- _Quoted passage_
########
Following is the essay you can designate as Volume 10, Number 44 of
This Week’s Clue, based on the e-mail newsletter I have produced since
March, 1997. It would be the issue of November 5.
Enjoy.
The next sound you hear will be that of the Second Internet Bubble popping.
Bubbles are a natural fact of the business landscape. They occur when expectations get seriously ahead of values, when everyone goes "all in" on a proposition and there are no new suckers to keep the prices up.
I have seen many bubbles in my time. The oil bubble of the late 1970s. The PC bubble of the early 1980s. The S&L and merger bubbles and the Japan bubble of the late 1980s. The biotech bubble of the even-later 1980s. The multimedia bubble of the early 1990s. The dot-com bubble of the late 1990s. And, of course, the housing bubble which popped earlier this year.
Notice that in most of these bubbles there was something real, something that earned serious profits, and something that survived. There were also "bell cows" in all these bubbles, companies whose rises were emblematic of their time and which (if they were lucky) became solid, old-line companies.
Microsoft, whose bubble period was in the early 1990s, springs to mind in this regard. Back then I went to several Comdex shows in Las Vegas where waiters and cab drivers told Bill Gates stories, which were in fact recycled Sam Walton stories. About what a regular fellow he was. About how cheap he was. Like the one of him stuffing an over-filled suitcase into the overhead bin of a coach cabin, because he just wasn’t willing to fly first class.
The point is there was a "there, there" at Microsoft. The bubble times could not last — they never can — but they carry much along with them, and they can leave a lasting legacy, if the company involved uses its "bubble time" wisely. Microsoft used its bubble time to cement its dominance in the PC space, building its Office monopoly to sit alongside its Windows monopoly, and looking to "embrace and extend" that monopoly into other areas.
The most notorious of all bubbles, of course, was the dot-com
bubble, which we covered in depth here while it was happening in the
late 1990s. At one point I lamented, "the point of this is not to get
Dana drunk," but for many firms this was precisely the point. Never was
so much capital wasted on so many businesses which had no clue how to
turn a profit.
########
- _Data block_
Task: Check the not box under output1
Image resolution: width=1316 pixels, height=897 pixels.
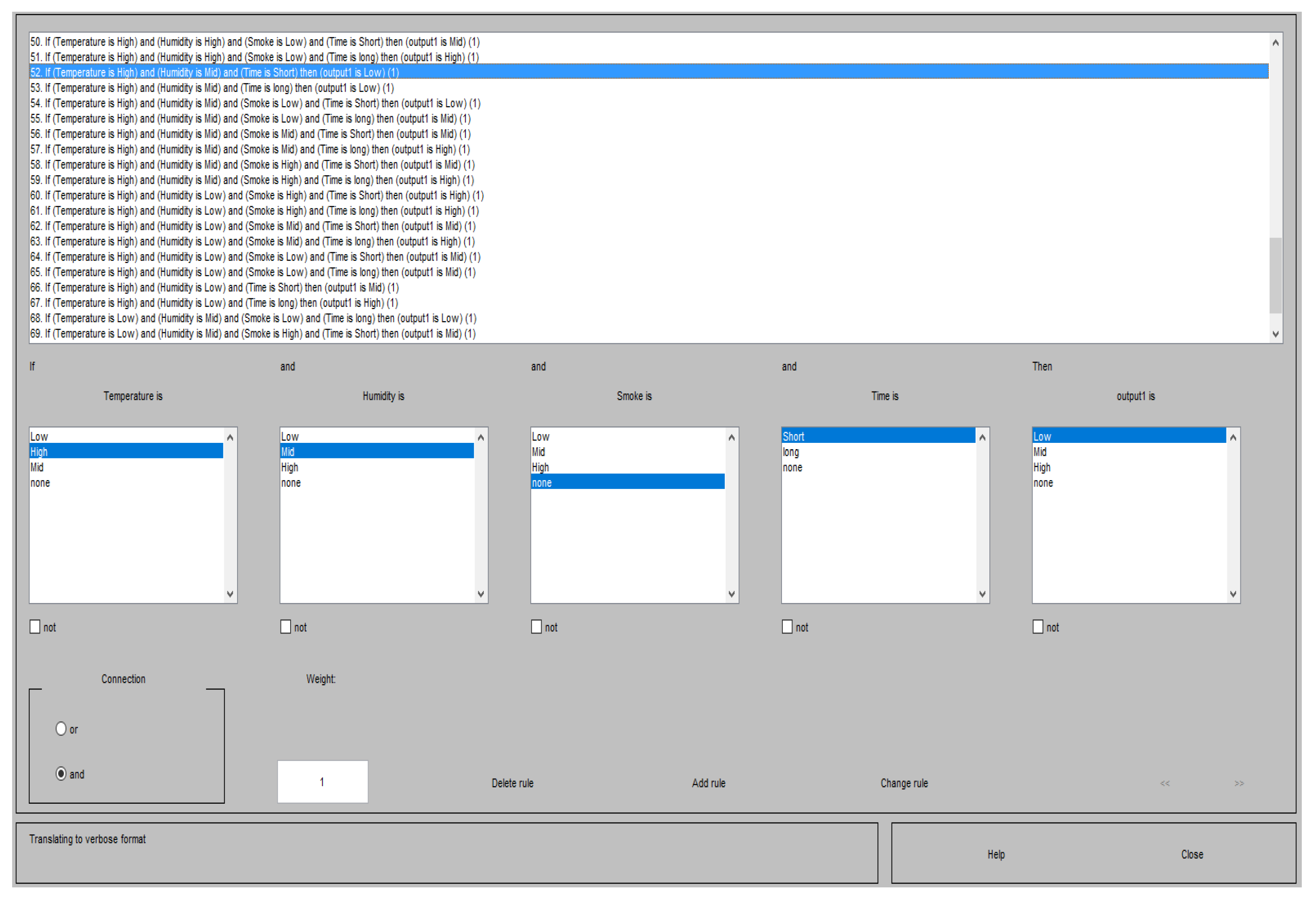Action: coord(1038,627)
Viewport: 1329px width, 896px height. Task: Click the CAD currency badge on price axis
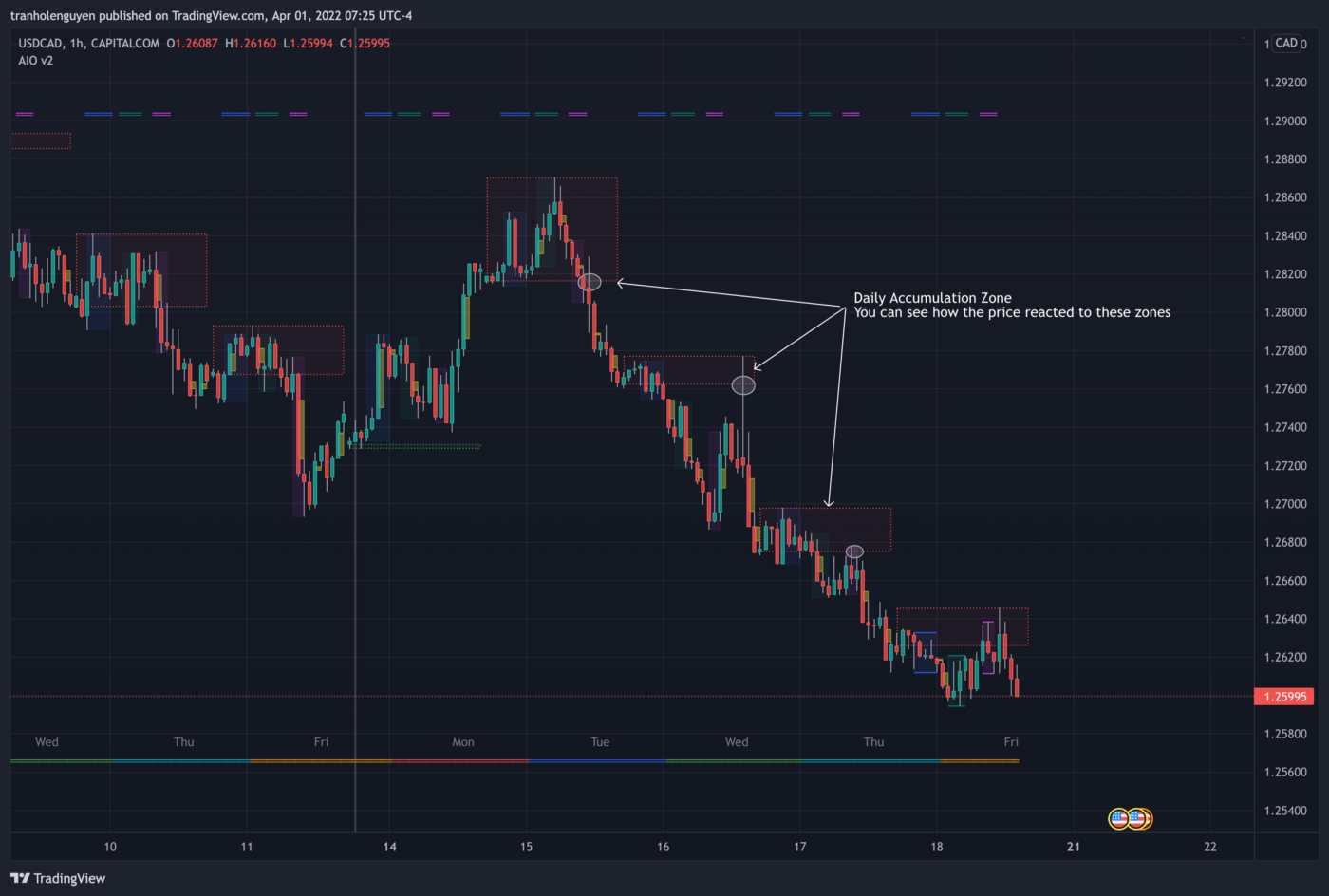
########
- _Set task_
Reproduce without changes the section of the essay on business bubbles that begins with the words "Following is the" and ends with "earlier this year.". The data comes from a source unrelated to the essay on business bubbles.

- _Solution for this task_
Following is the essay you can designate as Volume 10, Number 44 of
This Week’s Clue, based on the e-mail newsletter I have produced since
March, 1997. It would be the issue of November 5.
Enjoy.
The next sound you hear will be that of the Second Internet Bubble popping.
Bubbles are a natural fact of the business landscape. They occur when expectations get seriously ahead of values, when everyone goes "all in" on a proposition and there are no new suckers to keep the prices up.
I have seen many bubbles in my time. The oil bubble of the late 1970s. The PC bubble of the early 1980s. The S&L and merger bubbles and the Japan bubble of the late 1980s. The biotech bubble of the even-later 1980s. The multimedia bubble of the early 1990s. The dot-com bubble of the late 1990s. And, of course, the housing bubble which popped earlier this year.